- _Problem to work on_
Give back exactly the lines of the material below that start at the line containing "3D (235, 1631)" and end at the line containing "سوالات متداول (812, 961)", and no others.

- _Data shown_
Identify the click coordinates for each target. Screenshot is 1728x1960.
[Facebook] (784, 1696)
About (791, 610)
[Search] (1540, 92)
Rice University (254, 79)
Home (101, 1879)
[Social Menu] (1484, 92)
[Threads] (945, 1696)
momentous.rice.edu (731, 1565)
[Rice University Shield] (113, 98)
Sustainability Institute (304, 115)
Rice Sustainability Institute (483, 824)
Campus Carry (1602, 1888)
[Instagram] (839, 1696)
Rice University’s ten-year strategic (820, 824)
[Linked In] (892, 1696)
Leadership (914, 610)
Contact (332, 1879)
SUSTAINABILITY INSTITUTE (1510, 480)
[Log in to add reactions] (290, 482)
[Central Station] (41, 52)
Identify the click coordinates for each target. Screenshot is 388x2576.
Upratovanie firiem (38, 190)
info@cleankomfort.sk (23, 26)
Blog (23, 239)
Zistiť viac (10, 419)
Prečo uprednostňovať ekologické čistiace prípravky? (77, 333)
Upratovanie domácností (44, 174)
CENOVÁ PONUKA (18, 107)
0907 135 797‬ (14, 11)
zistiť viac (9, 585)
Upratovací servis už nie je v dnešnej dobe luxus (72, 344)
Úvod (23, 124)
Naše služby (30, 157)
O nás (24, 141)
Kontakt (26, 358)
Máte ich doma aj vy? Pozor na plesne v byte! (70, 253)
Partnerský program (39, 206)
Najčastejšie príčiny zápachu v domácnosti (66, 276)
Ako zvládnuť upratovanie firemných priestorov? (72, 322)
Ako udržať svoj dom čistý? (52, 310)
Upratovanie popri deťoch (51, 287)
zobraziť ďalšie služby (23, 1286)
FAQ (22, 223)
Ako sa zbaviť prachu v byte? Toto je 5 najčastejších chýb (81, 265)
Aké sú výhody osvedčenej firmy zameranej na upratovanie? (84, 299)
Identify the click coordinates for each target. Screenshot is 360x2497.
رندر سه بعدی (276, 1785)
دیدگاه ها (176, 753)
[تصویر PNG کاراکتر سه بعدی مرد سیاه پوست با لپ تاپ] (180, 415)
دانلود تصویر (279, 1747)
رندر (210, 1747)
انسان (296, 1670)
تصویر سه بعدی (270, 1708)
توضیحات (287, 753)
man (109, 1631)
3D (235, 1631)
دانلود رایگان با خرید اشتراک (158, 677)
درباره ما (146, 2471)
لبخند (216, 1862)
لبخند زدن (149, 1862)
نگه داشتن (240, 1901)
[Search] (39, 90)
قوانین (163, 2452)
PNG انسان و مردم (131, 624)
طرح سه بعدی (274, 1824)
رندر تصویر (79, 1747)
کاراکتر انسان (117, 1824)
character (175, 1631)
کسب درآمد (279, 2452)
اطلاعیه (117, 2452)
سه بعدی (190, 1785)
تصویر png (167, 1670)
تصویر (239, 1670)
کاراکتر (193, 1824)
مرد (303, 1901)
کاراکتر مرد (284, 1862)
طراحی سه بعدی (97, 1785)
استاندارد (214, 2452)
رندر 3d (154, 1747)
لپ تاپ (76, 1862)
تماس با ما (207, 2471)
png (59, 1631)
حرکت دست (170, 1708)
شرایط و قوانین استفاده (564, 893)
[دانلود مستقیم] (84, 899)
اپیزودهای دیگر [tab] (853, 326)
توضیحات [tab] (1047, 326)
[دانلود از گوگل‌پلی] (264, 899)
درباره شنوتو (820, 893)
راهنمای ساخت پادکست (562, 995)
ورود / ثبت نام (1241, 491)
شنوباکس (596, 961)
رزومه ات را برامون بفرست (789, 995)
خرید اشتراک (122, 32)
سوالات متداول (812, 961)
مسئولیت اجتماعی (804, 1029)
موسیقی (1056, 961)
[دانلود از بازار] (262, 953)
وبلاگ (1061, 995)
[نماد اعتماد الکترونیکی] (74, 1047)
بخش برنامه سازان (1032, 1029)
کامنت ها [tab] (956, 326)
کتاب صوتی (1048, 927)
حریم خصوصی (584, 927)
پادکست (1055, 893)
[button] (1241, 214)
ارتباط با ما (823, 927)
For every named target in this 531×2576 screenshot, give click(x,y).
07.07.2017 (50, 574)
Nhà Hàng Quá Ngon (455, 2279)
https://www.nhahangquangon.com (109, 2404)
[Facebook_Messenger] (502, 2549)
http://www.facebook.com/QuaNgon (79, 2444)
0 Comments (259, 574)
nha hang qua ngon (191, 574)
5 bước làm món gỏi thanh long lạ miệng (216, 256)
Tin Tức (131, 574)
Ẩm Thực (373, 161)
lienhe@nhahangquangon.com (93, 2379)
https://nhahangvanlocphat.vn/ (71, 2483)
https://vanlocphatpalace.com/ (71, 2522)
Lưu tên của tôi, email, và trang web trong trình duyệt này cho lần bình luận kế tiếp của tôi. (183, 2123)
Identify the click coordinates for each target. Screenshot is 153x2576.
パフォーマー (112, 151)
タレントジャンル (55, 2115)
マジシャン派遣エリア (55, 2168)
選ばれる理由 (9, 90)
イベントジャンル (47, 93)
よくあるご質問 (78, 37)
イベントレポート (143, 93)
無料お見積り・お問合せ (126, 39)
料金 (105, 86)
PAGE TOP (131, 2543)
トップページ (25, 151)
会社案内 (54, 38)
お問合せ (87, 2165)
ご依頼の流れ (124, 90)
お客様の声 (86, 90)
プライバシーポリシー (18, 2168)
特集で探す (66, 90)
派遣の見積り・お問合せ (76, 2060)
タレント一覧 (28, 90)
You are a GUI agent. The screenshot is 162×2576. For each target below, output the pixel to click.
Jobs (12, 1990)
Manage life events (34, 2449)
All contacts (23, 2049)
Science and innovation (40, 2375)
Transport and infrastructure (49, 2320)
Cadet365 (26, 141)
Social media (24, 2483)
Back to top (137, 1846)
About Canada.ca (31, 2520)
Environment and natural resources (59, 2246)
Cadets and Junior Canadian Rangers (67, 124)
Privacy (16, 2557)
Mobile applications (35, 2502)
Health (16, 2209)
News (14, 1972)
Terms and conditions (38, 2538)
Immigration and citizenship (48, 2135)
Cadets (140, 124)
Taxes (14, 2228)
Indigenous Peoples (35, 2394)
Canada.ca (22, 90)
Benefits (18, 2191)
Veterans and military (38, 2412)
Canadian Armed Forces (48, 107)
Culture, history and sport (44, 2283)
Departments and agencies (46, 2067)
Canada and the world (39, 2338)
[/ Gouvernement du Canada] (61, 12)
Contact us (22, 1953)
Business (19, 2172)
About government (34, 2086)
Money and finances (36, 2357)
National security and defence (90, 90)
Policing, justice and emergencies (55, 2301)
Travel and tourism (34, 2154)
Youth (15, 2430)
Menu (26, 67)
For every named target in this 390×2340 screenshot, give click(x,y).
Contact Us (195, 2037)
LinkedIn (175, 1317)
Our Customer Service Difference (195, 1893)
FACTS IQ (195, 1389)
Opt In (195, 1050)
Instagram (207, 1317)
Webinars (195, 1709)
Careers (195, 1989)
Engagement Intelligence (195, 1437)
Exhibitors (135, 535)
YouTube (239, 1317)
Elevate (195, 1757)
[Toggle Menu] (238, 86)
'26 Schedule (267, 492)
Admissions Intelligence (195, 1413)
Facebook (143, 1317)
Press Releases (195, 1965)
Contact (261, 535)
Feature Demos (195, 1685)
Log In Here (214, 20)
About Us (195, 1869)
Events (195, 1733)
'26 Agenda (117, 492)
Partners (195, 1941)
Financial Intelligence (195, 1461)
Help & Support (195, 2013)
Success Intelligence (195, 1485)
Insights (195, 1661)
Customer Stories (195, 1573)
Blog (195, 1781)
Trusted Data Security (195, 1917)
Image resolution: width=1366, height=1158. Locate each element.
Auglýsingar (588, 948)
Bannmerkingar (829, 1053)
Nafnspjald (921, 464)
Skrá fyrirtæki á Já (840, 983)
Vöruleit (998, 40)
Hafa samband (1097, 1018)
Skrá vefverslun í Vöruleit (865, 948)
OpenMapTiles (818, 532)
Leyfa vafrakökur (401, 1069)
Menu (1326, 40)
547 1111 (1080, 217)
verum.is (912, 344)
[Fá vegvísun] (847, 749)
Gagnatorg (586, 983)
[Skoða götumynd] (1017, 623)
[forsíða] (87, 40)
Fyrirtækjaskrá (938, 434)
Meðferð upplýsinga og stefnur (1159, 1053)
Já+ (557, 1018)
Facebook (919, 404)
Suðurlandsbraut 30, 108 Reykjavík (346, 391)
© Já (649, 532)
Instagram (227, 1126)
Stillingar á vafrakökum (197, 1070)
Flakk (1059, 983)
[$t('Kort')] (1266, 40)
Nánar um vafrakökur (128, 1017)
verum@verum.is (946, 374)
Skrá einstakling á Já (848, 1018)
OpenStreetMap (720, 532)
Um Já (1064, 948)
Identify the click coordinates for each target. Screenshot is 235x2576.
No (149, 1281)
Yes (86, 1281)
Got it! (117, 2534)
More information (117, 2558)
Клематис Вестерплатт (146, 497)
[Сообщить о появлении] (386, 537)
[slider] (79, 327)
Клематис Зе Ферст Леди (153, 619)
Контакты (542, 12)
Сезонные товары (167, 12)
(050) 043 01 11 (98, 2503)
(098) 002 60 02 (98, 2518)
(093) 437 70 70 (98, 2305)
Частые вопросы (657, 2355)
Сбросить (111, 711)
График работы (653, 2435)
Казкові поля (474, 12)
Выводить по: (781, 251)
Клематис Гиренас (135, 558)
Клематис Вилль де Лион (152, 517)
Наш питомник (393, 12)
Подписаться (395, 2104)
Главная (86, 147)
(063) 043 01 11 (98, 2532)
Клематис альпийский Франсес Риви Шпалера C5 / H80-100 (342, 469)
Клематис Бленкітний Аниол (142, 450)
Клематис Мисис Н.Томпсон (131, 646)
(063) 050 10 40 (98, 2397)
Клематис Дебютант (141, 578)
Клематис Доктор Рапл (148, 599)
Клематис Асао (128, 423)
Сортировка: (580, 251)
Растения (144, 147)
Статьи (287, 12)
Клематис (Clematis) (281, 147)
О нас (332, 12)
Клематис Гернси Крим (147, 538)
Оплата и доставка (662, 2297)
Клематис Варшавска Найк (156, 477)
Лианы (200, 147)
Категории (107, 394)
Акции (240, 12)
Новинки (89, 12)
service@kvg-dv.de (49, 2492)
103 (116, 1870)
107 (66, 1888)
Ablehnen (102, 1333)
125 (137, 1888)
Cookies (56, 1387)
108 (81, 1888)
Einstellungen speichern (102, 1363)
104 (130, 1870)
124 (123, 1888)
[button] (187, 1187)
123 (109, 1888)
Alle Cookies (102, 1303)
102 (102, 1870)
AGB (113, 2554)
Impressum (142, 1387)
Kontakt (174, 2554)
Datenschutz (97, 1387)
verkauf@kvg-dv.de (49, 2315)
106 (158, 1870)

- _Expected answer_
3D (235, 1631)
دانلود رایگان با خرید اشتراک (158, 677)
درباره ما (146, 2471)
لبخند (216, 1862)
لبخند زدن (149, 1862)
نگه داشتن (240, 1901)
[Search] (39, 90)
قوانین (163, 2452)
PNG انسان و مردم (131, 624)
طرح سه بعدی (274, 1824)
رندر تصویر (79, 1747)
کاراکتر انسان (117, 1824)
character (175, 1631)
کسب درآمد (279, 2452)
اطلاعیه (117, 2452)
سه بعدی (190, 1785)
تصویر png (167, 1670)
تصویر (239, 1670)
کاراکتر (193, 1824)
مرد (303, 1901)
کاراکتر مرد (284, 1862)
طراحی سه بعدی (97, 1785)
استاندارد (214, 2452)
رندر 3d (154, 1747)
لپ تاپ (76, 1862)
تماس با ما (207, 2471)
png (59, 1631)
حرکت دست (170, 1708)
شرایط و قوانین استفاده (564, 893)
[دانلود مستقیم] (84, 899)
اپیزودهای دیگر [tab] (853, 326)
توضیحات [tab] (1047, 326)
[دانلود از گوگل‌پلی] (264, 899)
درباره شنوتو (820, 893)
راهنمای ساخت پادکست (562, 995)
ورود / ثبت نام (1241, 491)
شنوباکس (596, 961)
رزومه ات را برامون بفرست (789, 995)
خرید اشتراک (122, 32)
سوالات متداول (812, 961)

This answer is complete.